From a number of sources, there are at least six key points which can help us to understand what the future may hold, the day after the war.
1. Annihilating Hamas or eliminating effective military control?
In the inner chambers of power in Israel, despite tremendous success in northern Gaza and the many tough-sounding public statements, the reality is setting in that Hamas will not be annihilated.
Rather, the hope is to harm its command level, rank-and-file-level, and resources, so substantially that it is completely unable to return as an effective unified military force which could retake Gaza.
The question which no one truly knows the answer to – with the public numbers of Hamas’s dead still hovering at many thousands (certainly under 10,000) out of 30,000 – is whether even that is achievable, or whether the best case is eliminating Hamas’s current rule, and giving someone else a chance, but without being able to kill and arrest enough of its forces pre-insurgency (which is expected at some point) to fully negate a comeback at some point down the line.
2. Northern Gaza is a dead zone
Northern Gaza is unrecognizable to its pre-war state. Structures have been bulldozed and destroyed, in no small part because Hamas booby-trapped houses and roads, beyond a threshold at which Palestinian civilians will be able to return. It will not just be a matter of rebuilding homes, but basic infrastructure, which will impact all the diplomatic post-war Gaza issues.
3. Delay in elimination of Yahya Sinwar
Shortly after the war started, there was a spike in calls for eliminating Hamas Gaza Chief Yahya Sinwar; since then, these calls have gotten noticeably quieter. With Israel reportedly close to a deal over hostages, in which it would need Sinwar, getting hostages back may likely mean a significant delay in killing him.
Given his position and history, Sinwar is a significant military target. Multiple instances in which the IDF allowed Hamas forces to flee South suggest this could be an open strategy. That said, Israel has sometimes given such leaders a temporary reprieve, but then circled back to kill them once whatever diplomatic significance they held ended.

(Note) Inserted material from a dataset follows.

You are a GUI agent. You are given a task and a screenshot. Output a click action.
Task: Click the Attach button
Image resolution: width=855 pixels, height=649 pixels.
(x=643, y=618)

4. Balancing destroying Hamas with saving hostages
Defense Minister Yoav Gallant and some portions of the IDF may have a different balance than National Unity party War ministers Benny Gantz and Gadi Eisenkot of trying to get hostages back, but with a greater emphasis on destroying Hamas, even if the two issues could also help each other in some scenarios.
Prime Minister Benjamin Netanyahu will likely eventually have to choose a side, with so far him seeming to side more with the Gallant camp. At the same time, his more recent speeches have shown greater openness to a deal for hostages, and the ongoing delay of a larger invasion of the South is likely connected to this.
5. Israel wants to globalize problem of Gaza, but is refusing the world’s solutions
Top Israeli officials are increasingly pushing the question who will control Gaza the day after the war ends, to avoid any possibility of Israel getting stuck occupying it – which it does not want to do – and to give Gaza a better post-war chance of rebuilding without the return of Hamas.
However, Netanyahu, and it appears Defense Minister Yoav Gallant, are not interested in the PA’s involvement, and the Arab countries, who they would hope would take the issue on, have said they will not clean up a mess they see as made by Israel for invading too hard.
If Israel refuses world post-war solutions, and the world refuses Israel’s post-war solutions, the Jewish state could be stuck with either belatedly accepting the world’s ideas, being stuck with an occupation it did not want, or withdrawing without a full and proper mechanism in place to prevent Hamas’s return.
6. Restoring deterrence vs. Hezbollah in the North?
In some ways, Gaza may still prove to be the long-term sideshow. Hezbollah, with its 150,000 rockets, including precision guided missiles, is a much deadlier enemy.
The government declined Gallant’s request to launch a preemptive strike on Hezbollah near the start of the war to take advantage of a rare moment of enhanced IDF readiness and dynamism in the region, and it is unclear how it will convince northern residents to return to their homes after the war ends.
There is hope that the power of the Gaza invasion and its not-insignificant counter attacks on Lebanon – killing now close to 80 of Hezbollah’s forces – will restore deterrence. But another way of viewing the issue is that Hezbollah will have gotten away with firing over 1,000 times on Israel, without paying any monumental price for it.
Northern residents may worry then that the miscalculation will be the same. Israel is putting this issue off for now, but it is hovering, and dangerously close.